WHAT YOU SHOULD DO:
Please resume the chapter on MQTT QoS and reliability, picking up right after its last sentence.

EXCERPT PROVIDED:
# # #

1208  MQTT QoS and Reliability

1208.1 Learning Objectives

By the end of this chapter, you will be able to:

  • Select Appropriate QoS Levels: Choose QoS 0, 1, or 2 based on data criticality and battery constraints
  • Understand Delivery Guarantees: Explain the message flow for each QoS level including acknowledgments
  • Configure Session Management: Use persistent sessions for offline message queuing
  • Implement Retained Messages: Store last-known values for immediate delivery to new subscribers
  • Design for Last Will: Configure LWT for graceful failure notification

1208.2 Prerequisites

Required Chapters:

Technical Background:

  • TCP reliability concepts
  • Battery power considerations for IoT devices

Estimated Time: 15 minutes

1208.3 MQTT QoS Levels Comparison

Understanding Quality of Service levels is critical for reliability vs performance trade-offs:

%%{init: {'theme': 'base', 'themeVariables': { 'primaryColor': '#2C3E50', 'primaryTextColor': '#fff', 'primaryBorderColor': '#16A085', 'lineColor': '#16A085', 'secondaryColor': '#E67E22', 'tertiaryColor': '#7F8C8D', 'fontSize': '14px'}}}%%
flowchart TB
    START["Choose QoS Level"] --> Q0{Data Type?}

    Q0 -->|"Replaceable<br/>Sensor Data"| QOS0["QoS 0<br/>At Most Once"]
    Q0 -->|"Important<br/>Alerts"| QOS1["QoS 1<br/>At Least Once"]
    Q0 -->|"Critical<br/>Commands"| QOS2["QoS 2<br/>Exactly Once"]

    QOS0 --> F0["✓ Fire-and-forget<br/>✓ 1 message<br/>✓ Fastest<br/>✗ May lose data"]
    QOS1 --> F1["✓ PUBLISH + PUBACK<br/>✓ 2 messages<br/>✓ Confirmed delivery<br/>✗ May duplicate"]
    QOS2 --> F2["✓ 4-way handshake<br/>✓ 4 messages (PUBLISH/PUBREC/PUBREL/PUBCOMP)<br/>✓ No duplicates<br/>✗ Highest overhead"]

    F0 --> E0["Example: Temperature<br/>every 10 seconds"]
    F1 --> E1["Example: Door opened<br/>alarm triggered"]
    F2 --> E2["Example: Unlock door<br/>dispense medication"]

    style START fill:#2C3E50,stroke:#16A085,stroke-width:2px,color:#fff
    style Q0 fill:#7F8C8D,stroke:#2C3E50,stroke-width:2px,color:#fff
    style QOS0 fill:#16A085,stroke:#2C3E50,stroke-width:2px,color:#fff
    style QOS1 fill:#E67E22,stroke:#2C3E50,stroke-width:2px,color:#fff
    style QOS2 fill:#2C3E50,stroke:#E67E22,stroke-width:2px,color:#fff
    style F0 fill:#d4edda,stroke:#16A085,stroke-width:1px,color:#000
    style F1 fill:#fff3cd,stroke:#E67E22,stroke-width:1px,color:#000
    style F2 fill:#e2e3e5,stroke:#2C3E50,stroke-width:1px,color:#000
    style E0 fill:#d4edda,stroke:#16A085,stroke-width:1px,color:#000
    style E1 fill:#fff3cd,stroke:#E67E22,stroke-width:1px,color:#000
    style E2 fill:#e2e3e5,stroke:#2C3E50,stroke-width:1px,color:#000

Figure 1208.1: MQTT QoS level selection decision tree by data criticality

MQTT Quality of Service (QoS) levels showing delivery guarantees: QoS 0 provides fire-and-forget transmission with no acknowledgment (fastest, 1 message) suitable for high-frequency replaceable sensor data. QoS 1 ensures at-least-once delivery with PUBLISH/PUBACK handshake (2 messages) appropriate for important alerts where duplicates are acceptable. QoS 2 guarantees exactly-once delivery with 4-way handshake (PUBLISH/PUBREC/PUBREL/PUBCOMP) critical for financial transactions and medical commands despite highest overhead.

# # #

DATASET ENTRIES:
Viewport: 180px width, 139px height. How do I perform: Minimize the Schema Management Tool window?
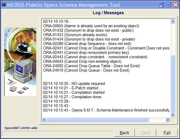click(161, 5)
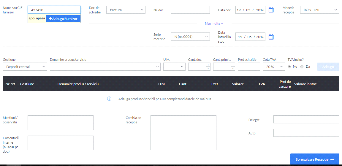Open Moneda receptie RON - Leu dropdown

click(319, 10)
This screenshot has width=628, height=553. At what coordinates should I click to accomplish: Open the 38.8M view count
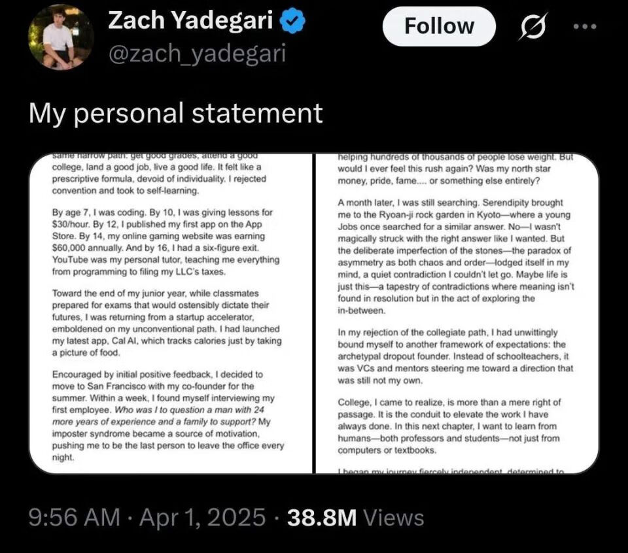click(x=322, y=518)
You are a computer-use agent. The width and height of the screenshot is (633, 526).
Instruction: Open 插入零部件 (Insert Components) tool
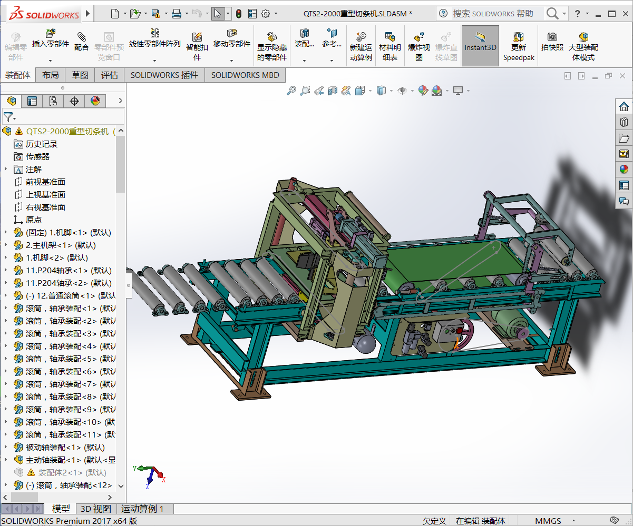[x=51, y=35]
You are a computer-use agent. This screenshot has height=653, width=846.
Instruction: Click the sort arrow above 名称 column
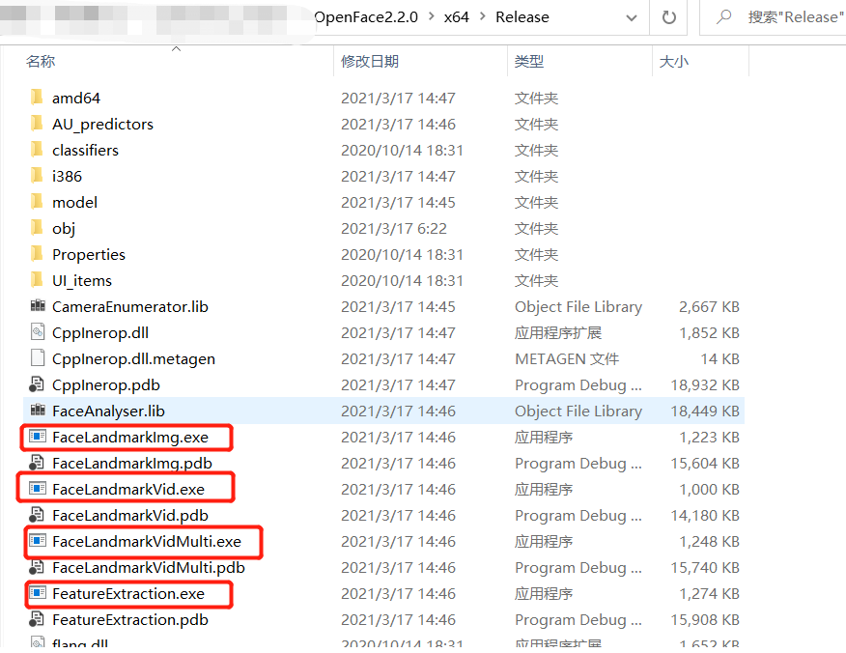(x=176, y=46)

# # #

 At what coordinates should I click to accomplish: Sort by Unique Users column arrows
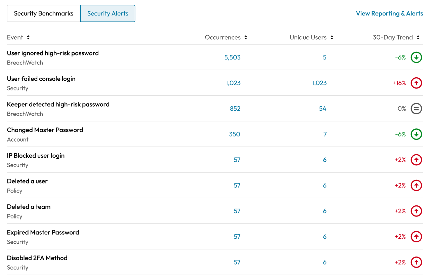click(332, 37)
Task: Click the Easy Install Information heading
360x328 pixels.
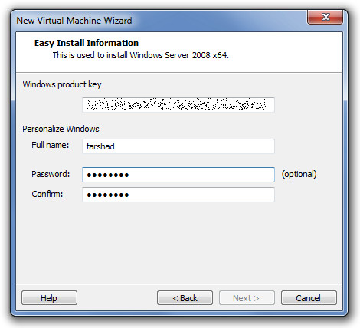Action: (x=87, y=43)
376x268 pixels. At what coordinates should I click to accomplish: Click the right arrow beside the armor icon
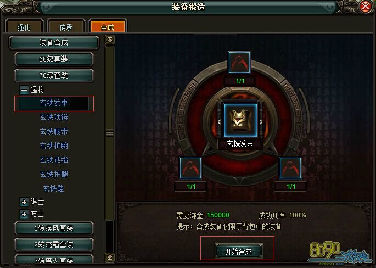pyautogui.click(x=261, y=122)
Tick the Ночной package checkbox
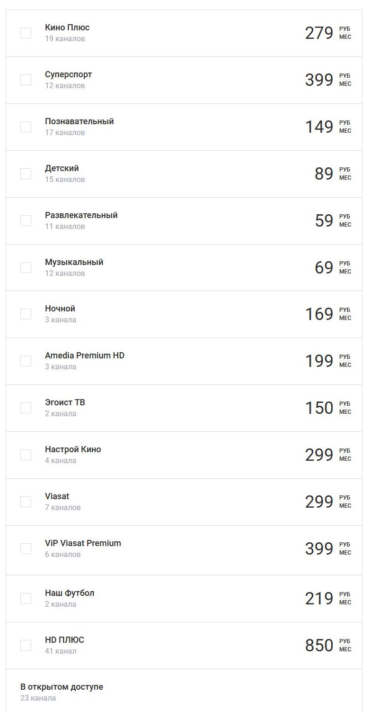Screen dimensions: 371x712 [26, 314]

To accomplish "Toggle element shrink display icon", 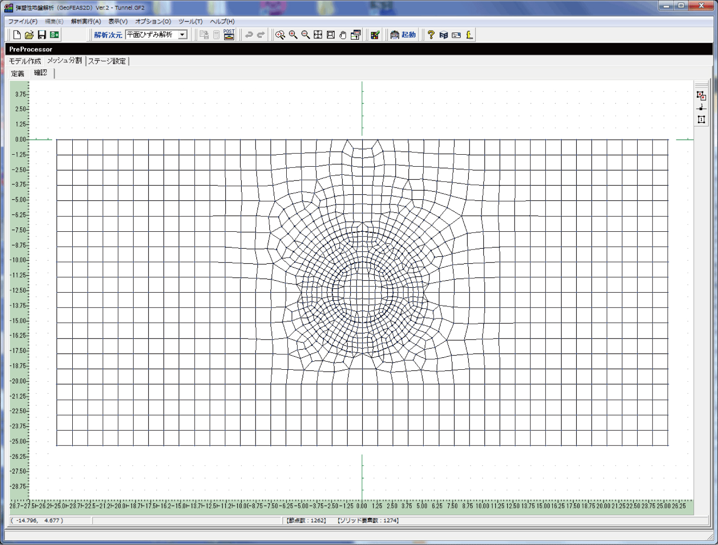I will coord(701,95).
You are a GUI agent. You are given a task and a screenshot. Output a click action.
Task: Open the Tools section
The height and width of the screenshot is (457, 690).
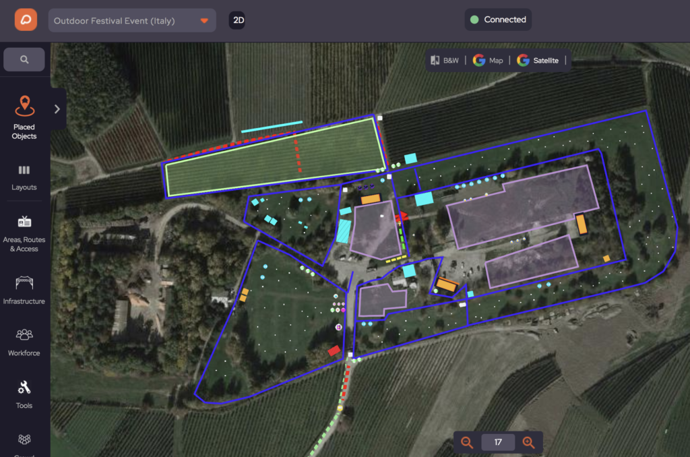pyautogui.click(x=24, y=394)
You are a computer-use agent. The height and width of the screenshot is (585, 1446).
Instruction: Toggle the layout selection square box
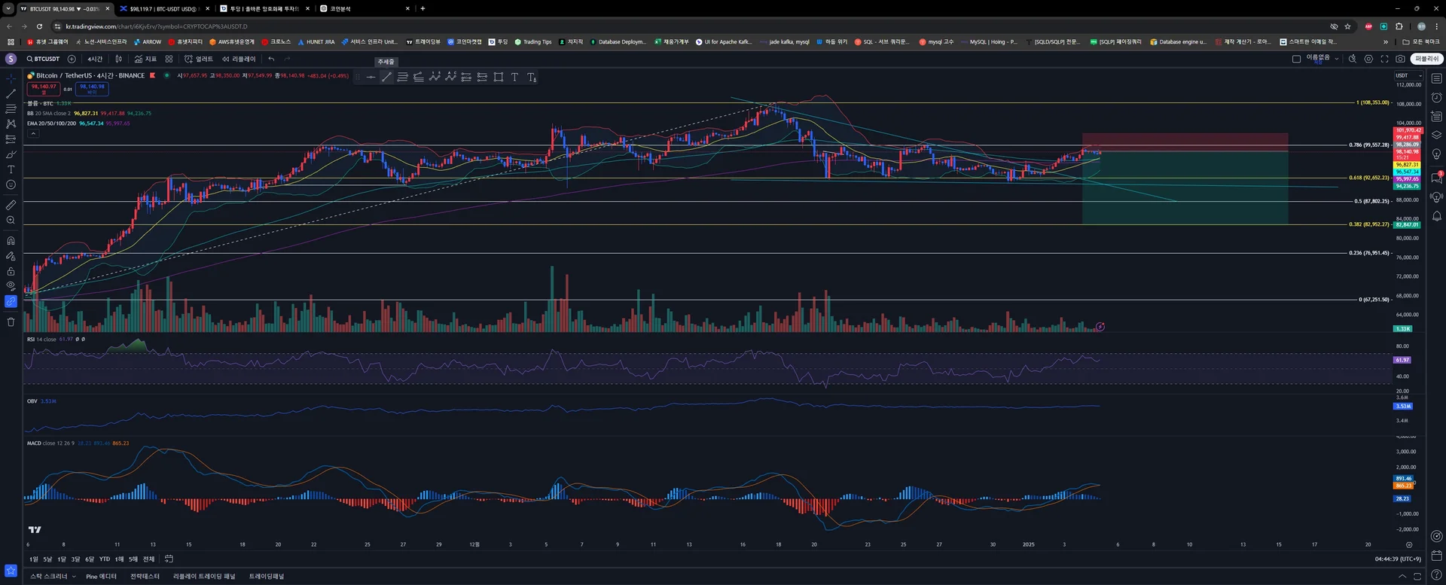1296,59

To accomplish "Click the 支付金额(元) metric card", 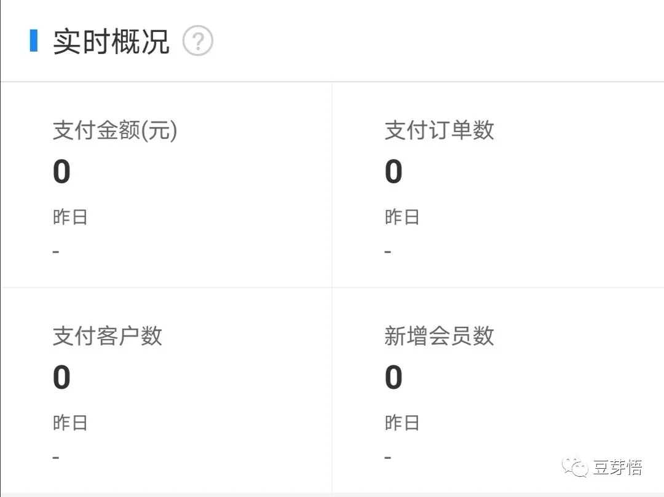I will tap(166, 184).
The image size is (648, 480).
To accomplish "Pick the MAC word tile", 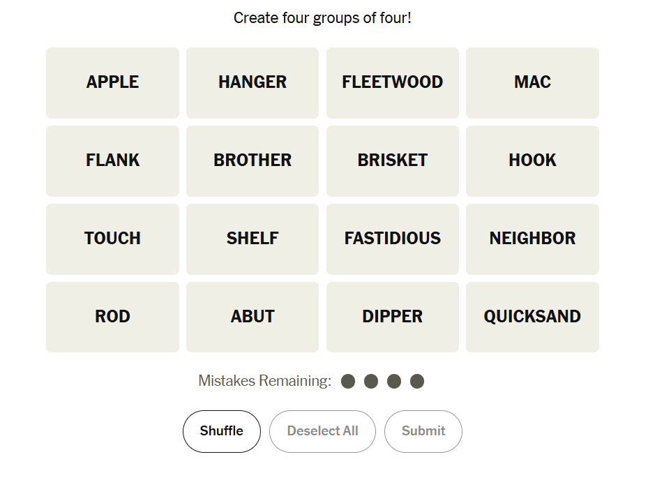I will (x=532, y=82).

# # #

WRITTEN ANSWER:
Figure 1208.2

1208.3.1 QoS Level Summary

QoS Name Messages Guarantee Use Case
0 At most once 1 Fire-and-forget, may lose Temperature every 5 seconds
1 At least once 2 Confirmed, may duplicate Door alerts, motion sensors
2 Exactly once 4 No loss, no duplicates Financial, medical commands

1208.3.2 Energy and Performance Trade-offs

Battery impact example: Sensor publishes 1 message/minute for 1 year.

QoS Messages/Year Energy (at 20mA x 50ms/msg)
QoS 0 525,600 291 mAh
QoS 1 1,051,200 (2x) 583 mAh
QoS 2 2,102,400 (4x) 1,166 mAh

Key Insight: Use QoS 0 for high-frequency replaceable data, QoS 1 selectively for critical messages only.

1208.4 Common Misconception: MQTT Guarantees Message Delivery

WarningMisconception: “MQTT Guarantees Message Delivery”

The Misconception: Many developers believe that using MQTT automatically ensures messages will reach subscribers, regardless of configuration.

The Reality: Message delivery guarantees depend on both QoS level AND session configuration:

Real-World Example - Smart Home Door Lock Failure (2023):

  • Scenario: Smart lock manufacturer used MQTT with default settings (QoS 0, clean_session=1)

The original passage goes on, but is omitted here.